[Collected data]
= Beginning of Section =
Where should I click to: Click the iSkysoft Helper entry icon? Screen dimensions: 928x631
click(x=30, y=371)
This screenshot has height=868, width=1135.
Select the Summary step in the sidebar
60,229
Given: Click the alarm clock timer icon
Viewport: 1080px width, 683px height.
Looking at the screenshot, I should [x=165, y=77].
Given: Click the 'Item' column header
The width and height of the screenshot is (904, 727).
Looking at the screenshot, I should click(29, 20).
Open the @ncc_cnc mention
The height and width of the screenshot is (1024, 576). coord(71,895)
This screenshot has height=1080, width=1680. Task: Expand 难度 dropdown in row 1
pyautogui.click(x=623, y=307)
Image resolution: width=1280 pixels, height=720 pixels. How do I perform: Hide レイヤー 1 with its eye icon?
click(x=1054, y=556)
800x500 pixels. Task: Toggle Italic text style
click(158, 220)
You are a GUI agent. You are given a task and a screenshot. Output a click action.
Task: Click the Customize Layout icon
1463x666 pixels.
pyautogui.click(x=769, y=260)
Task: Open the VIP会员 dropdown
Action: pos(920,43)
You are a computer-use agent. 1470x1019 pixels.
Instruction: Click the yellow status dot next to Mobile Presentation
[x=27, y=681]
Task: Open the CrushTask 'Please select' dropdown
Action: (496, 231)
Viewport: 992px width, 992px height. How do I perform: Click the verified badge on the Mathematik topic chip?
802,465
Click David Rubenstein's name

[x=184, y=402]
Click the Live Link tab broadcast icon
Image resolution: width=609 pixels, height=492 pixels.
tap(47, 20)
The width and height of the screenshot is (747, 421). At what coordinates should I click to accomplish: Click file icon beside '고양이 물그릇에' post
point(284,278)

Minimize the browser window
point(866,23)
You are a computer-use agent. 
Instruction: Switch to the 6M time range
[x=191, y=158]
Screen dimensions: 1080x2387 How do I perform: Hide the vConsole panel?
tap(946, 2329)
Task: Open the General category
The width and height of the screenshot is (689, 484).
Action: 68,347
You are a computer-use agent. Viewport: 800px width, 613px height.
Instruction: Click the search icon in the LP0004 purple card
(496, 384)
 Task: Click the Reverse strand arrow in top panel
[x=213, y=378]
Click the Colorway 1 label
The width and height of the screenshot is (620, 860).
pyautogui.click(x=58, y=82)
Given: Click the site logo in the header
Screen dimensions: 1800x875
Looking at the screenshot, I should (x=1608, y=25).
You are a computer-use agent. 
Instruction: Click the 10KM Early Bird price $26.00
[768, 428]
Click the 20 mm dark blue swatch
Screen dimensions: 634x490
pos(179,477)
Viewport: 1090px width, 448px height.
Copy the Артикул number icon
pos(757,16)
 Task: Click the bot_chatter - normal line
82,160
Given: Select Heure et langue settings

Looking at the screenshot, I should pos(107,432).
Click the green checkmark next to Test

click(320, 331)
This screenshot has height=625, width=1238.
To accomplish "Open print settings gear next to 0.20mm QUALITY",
= End of Section =
For this exercise, output all the data exactly as shown above.

Where should I click to: Click the iSkysoft Helper entry icon? Screen dimensions: 928x631
click(x=30, y=371)
This screenshot has height=868, width=1135.
Select the Summary step in the sidebar
60,229
Given: Click the alarm clock timer icon
Viewport: 1080px width, 683px height.
Looking at the screenshot, I should [x=165, y=77].
Given: Click the 'Item' column header
The width and height of the screenshot is (904, 727).
Looking at the screenshot, I should click(29, 20).
Open the @ncc_cnc mention
The height and width of the screenshot is (1024, 576). coord(71,895)
This screenshot has height=1080, width=1680. Task: Expand 难度 dropdown in row 1
pyautogui.click(x=623, y=307)
Image resolution: width=1280 pixels, height=720 pixels. How do I perform: Hide レイヤー 1 with its eye icon?
click(x=1054, y=556)
800x500 pixels. Task: Toggle Italic text style
click(158, 220)
You are a GUI agent. You are given a task and a screenshot. Output a click action.
Task: Click the Customize Layout icon
1463x666 pixels.
pyautogui.click(x=769, y=260)
Task: Open the VIP会员 dropdown
Action: pos(920,43)
You are a computer-use agent. 1470x1019 pixels.
Instruction: Click the yellow status dot next to Mobile Presentation
[x=27, y=681]
Task: Open the CrushTask 'Please select' dropdown
Action: (496, 231)
Viewport: 992px width, 992px height. How do I perform: Click the verified badge on the Mathematik topic chip?
802,465
Click David Rubenstein's name

[x=184, y=402]
Click the Live Link tab broadcast icon
Image resolution: width=609 pixels, height=492 pixels.
tap(47, 20)
The width and height of the screenshot is (747, 421). At what coordinates should I click to accomplish: Click file icon beside '고양이 물그릇에' post
point(284,278)

Minimize the browser window
point(866,23)
You are a computer-use agent. 
Instruction: Switch to the 6M time range
[x=191, y=158]
Screen dimensions: 1080x2387 How do I perform: Hide the vConsole panel?
tap(946, 2329)
Task: Open the General category
The width and height of the screenshot is (689, 484).
Action: 68,347
You are a computer-use agent. Viewport: 800px width, 613px height.
Instruction: Click the search icon in the LP0004 purple card
(496, 384)
 Task: Click the Reverse strand arrow in top panel
[x=213, y=378]
Click the Colorway 1 label
The width and height of the screenshot is (620, 860).
pyautogui.click(x=58, y=82)
Given: Click the site logo in the header
Screen dimensions: 1800x875
Looking at the screenshot, I should (x=1608, y=25).
You are a computer-use agent. 
Instruction: Click the 10KM Early Bird price $26.00
[768, 428]
Click the 20 mm dark blue swatch
Screen dimensions: 634x490
pos(179,477)
Viewport: 1090px width, 448px height.
Copy the Артикул number icon
pos(757,16)
 Task: Click the bot_chatter - normal line
82,160
Given: Select Heure et langue settings

Looking at the screenshot, I should pos(107,432).
Click the green checkmark next to Test

click(320, 331)
This screenshot has height=625, width=1238.
To accomplish "Open print settings gear next to 0.20mm QUALITY",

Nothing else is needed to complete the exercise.